Mais Rochambeau s’y trouve aussi ; il a recueilli son riche héritage, il est de retour ; il a revu sa belle inconnue qui lui a fort tranquillement fait le contre-mensonge de l’acte précédent : « Elle ne sait ce que Rochambeau veut dire ; il ne peut l’avoir vue dans l’Inde ; depuis trois ans, la duchesse de Lancastre habite avec son oncle le château de Saint-Germain. » Elle est sensible pourtant aux soins et à l’amour de Rochambeau, elle le lui avoue, leur union est possible, les voilà dans l’enivrement. Mais Jacques II survient ; il a, dans son exil, été forcé d’emprunter trois millions à un gentilhomme français ; le gentilhomme est mort, et la nièce de Jacques peut seule acquitter la dette de son oncle en épousant l’héritier de son créancier. Grand désespoir et presque aussitôt bonheur suprême. L’héritier, c’est Rochambeau, qui vient par ordre de son oncle rendre au roi Jacques le billet de trois millions que Sa Majesté avait souscrit ; et Fidelia est au comble de la joie de voir son bonheur et son devoir s’accorder si parfaitement. Ce dernier acte est peut-être un peu long vers la fin, surtout quand le dénoûment est deviné. Mais, en somme, la pièce, que mon récit défigure, selon l’usage, a toutes les qualités qu’on recherche dans les opéras : situations, prétextes à musique et à décors, variété de tons, surprises, etc.
La musique est l’œuvre d’un compositeur habile, très habile, qui cherche le beau et le trouve, et qui va droit son chemin sans tenir compte des petits moyens qui font obtenir les petits succès devant le petit public. M. Limnander a des idées nombreuses et belles ; sa mélodie est toujours suave, son harmonie pure et distinguée, son orchestre est vibrant, sonore, riche, sans bouffissure grotesque, sans jamais tomber dans le bruit plat, dans les effets bêtes, dans le tambourinisme grossier.

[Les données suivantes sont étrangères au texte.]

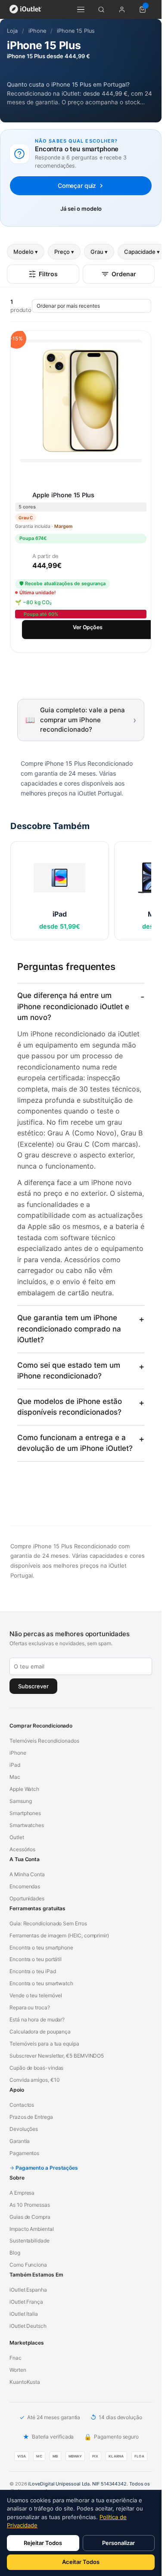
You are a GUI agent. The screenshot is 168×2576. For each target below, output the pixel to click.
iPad (14, 1765)
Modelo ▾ (25, 251)
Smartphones (25, 1813)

Les vastes dimensions de son œuvre l’ont obligé de renoncer à écrire une véritable ouverture. L’introduction instrumentale qui la remplace est d’une excellente couleur. On y trouve de jolis effets d’instrumentation ; celui que produisent les flûtes et les premiers violons, divisés à l’aigu et accompagnant d’en haut un solo de deux cors à l’unisson, est ravissant.
Puis vient un beau chœur et un air de ténor plein d’élégance. La ballade sur la cime du pic terrible a du caractère. L’entrée du chœur de femmes au refrain, sur la tonique aigüe et dans le mode majeur, est dramatique, bien accompagnée d’ailleurs, et la terminaison de la phrase vocale sur la dominante donne à la conclusion une tournure mystérieuse et sombre, saisie avec autant de bonheur que d’à propos.
Dans le duo entre Mirette et Rochambeau, se distingue dès l’abord un joli et nouveau dessein d’accompagnement. L’allegro final : Au lutin moi je me confie, est piquant. Je trouve exquise toute l’instrumentation de ce duo, dont quelques invasions dans le mode mineur me paraissent seulement refroidir par instans l’expression mélodique. J’aime aussi les couplets du boucanier : Dans ce pays on me connaît. C’est franc, un peu sauvage, mais sans bizarrerie. Après un chœur vigoureux et adroitement soutenu par l’orchestre, viennent des couplets de Rochambeau dont le chant, heureux et naturel, y est précédé d’une délicieuse ritournelle jouée par le cor anglais. Le dernier duo, finissant en trio, ne m’est pas resté présent à la mémoire ; je me souviens seulement que la réunion du thème chanté au bain par le boucanier à celui de l’air de Mirette, d’un caractère tout différent, produit un ensemble charmant ; elle a été très habilement combinée.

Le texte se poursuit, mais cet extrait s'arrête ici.